Trouble in paradise

16 mars 2014 à 19:48

Même si ses efforts passent majoritairement inaperçus par le grand public, l’Australie a déployé des efforts considérables ces dernières années pour essayer de rester pertinente en matière de télévision.

L’ambition de la télévision australienne n’est pas tant de réussir à s’exporter à court terme (bien que, hein, si ça devait arriver, eh bah ma foi…), mais surtout parce que les chaînes australiennes ont un problème assez similaire à celui des chaînes françaises : face à la concurrence de la fiction américaine, il y a longtemps eu de gros complexes. Désireuse de casser l’image de n°3 de la bande anglophone, derrière les USA et le Royaume-Uni, auprès de son propre public national, la fiction australienne tente donc par tous les moyens de se mettre en cadence et de ne pas louper le coche. Le résultat recherché ? Essayer de réussir à attirer le public australien avec un produit local qui serait autre chose que la télé réalité, et prouver qu’on sait faire de la bonne fiction.
…Sauf que maintenant il y a tellement de séries de qualité, que les chaînes ne savent plus quand les programmer. Elles en commandent même trop !

Mais je vous le disais, si jamais les séries australiennes devaient trouver de l’écho à l’international, ce ne serait pas de refus ! Et de ce côté-là, les elles peuvent dire que leurs efforts ont été récompensés ces derniers temps. Non seulement les productions australiennes s’exportent pour une diffusion à l’étranger (ce qui a toujours été), mais en plus leur format intéresse de plus en plus de monde. Bonus : là où c’étaient essentiellement des comédies qui attiraient l’attention (avec une portée limitée, comme par exemple Wilfred qui n’est pas exactement un produit mainstream et dont la version US est réservée au câble), désormais les dramas sont anoblis par le marché télévisuel mondial. Wentworth, Rake, The Slap… autant de dramas qui sont adaptés dans un à plusieurs pays.

● **Lignes répertoriées**
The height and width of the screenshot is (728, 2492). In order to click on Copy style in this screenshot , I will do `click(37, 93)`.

--

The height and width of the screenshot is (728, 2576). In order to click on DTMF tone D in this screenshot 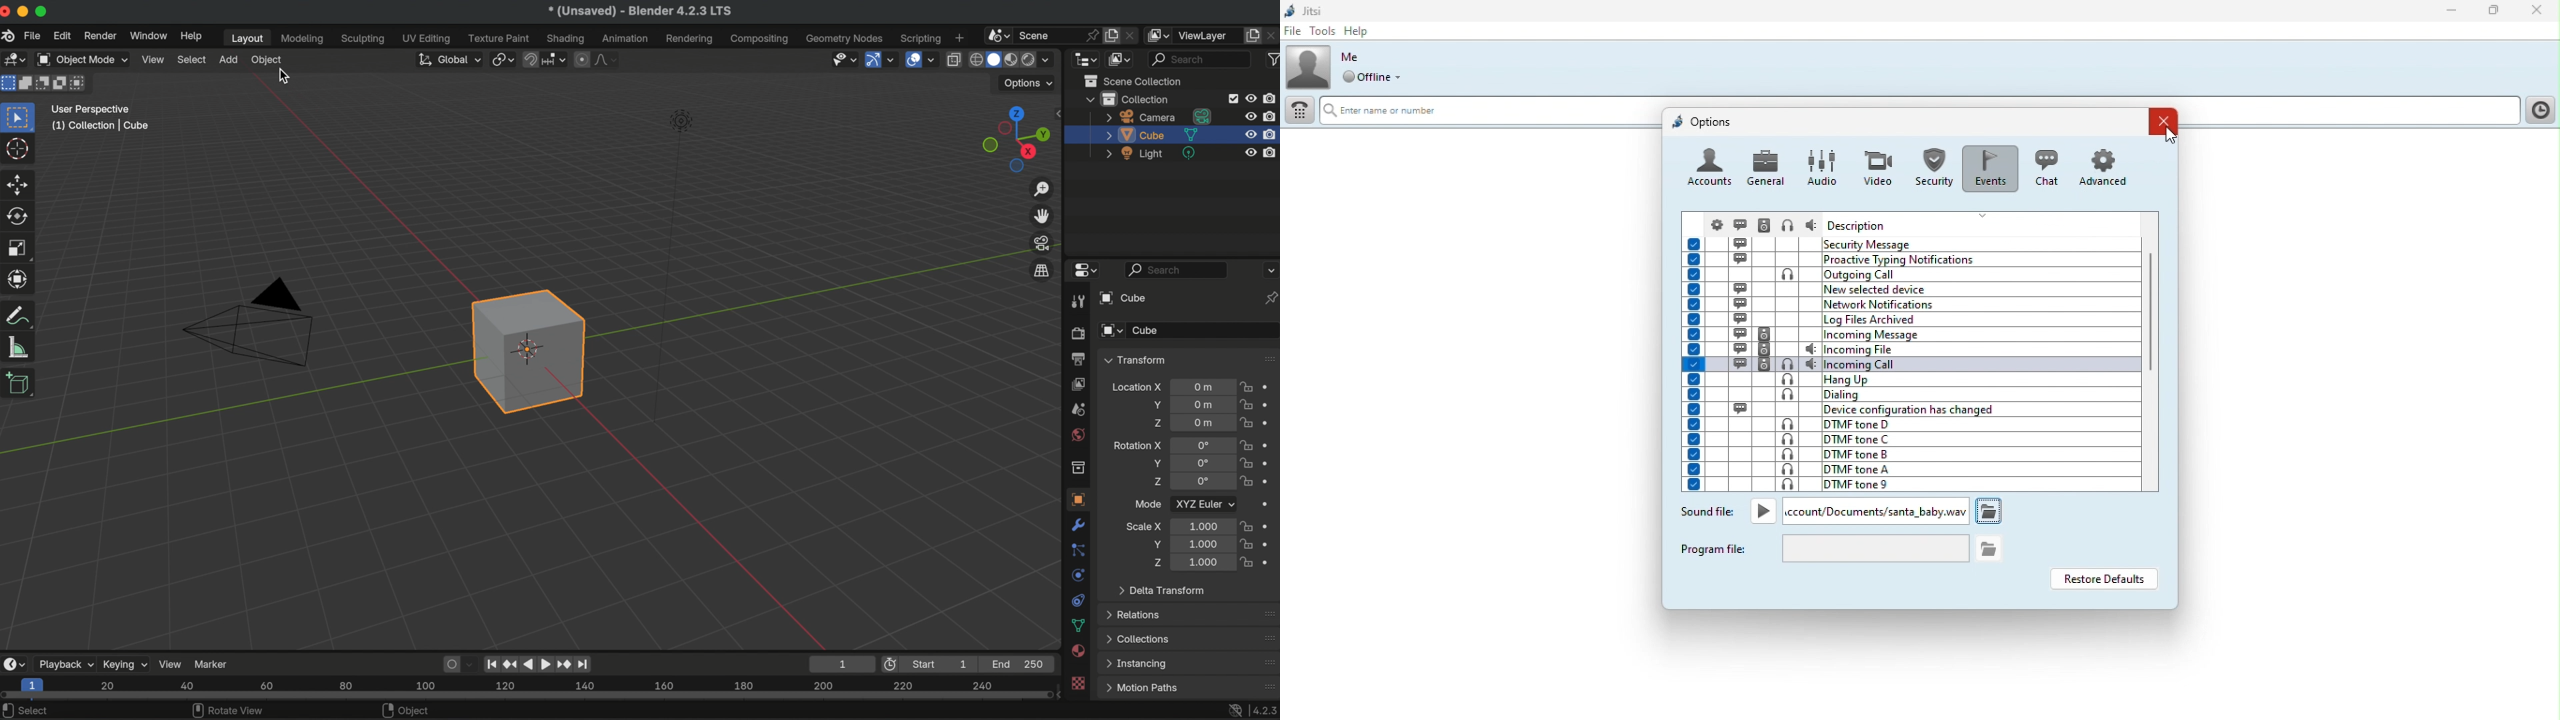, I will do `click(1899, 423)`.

---

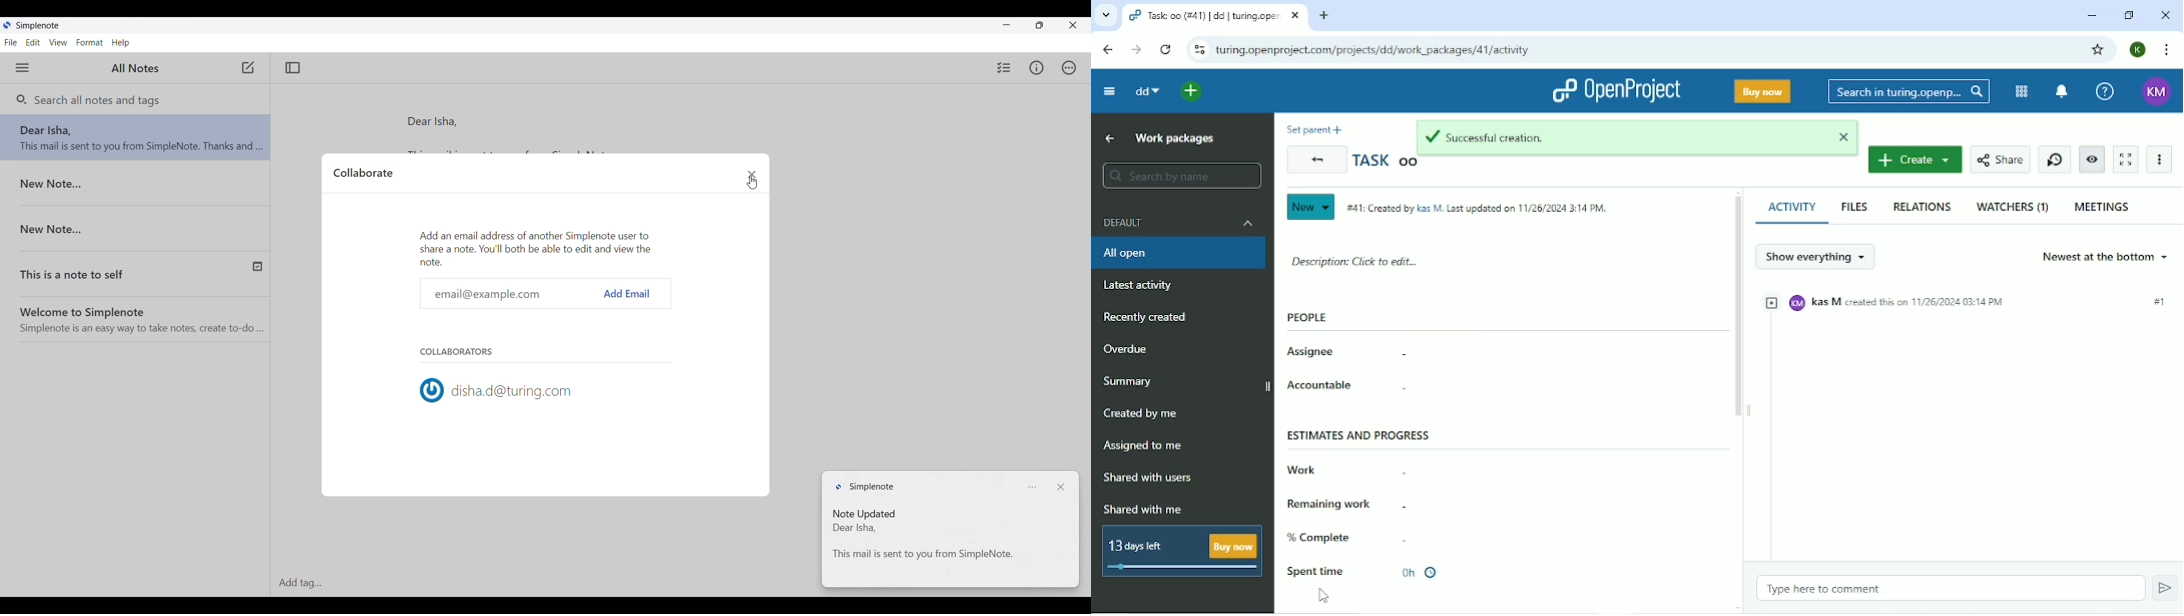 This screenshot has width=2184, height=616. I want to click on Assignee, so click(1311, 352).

● **Consignes**
Recopiez à l'identique le passage de l'article sur la télévision australienne qui commence à « Trouble in paradise » et s'étend jusqu'à « matière de télévision. » inclus.

● **Réponse attendue**
Trouble in paradise

16 mars 2014 à 19:48

Même si ses efforts passent majoritairement inaperçus par le grand public, l’Australie a déployé des efforts considérables ces dernières années pour essayer de rester pertinente en matière de télévision.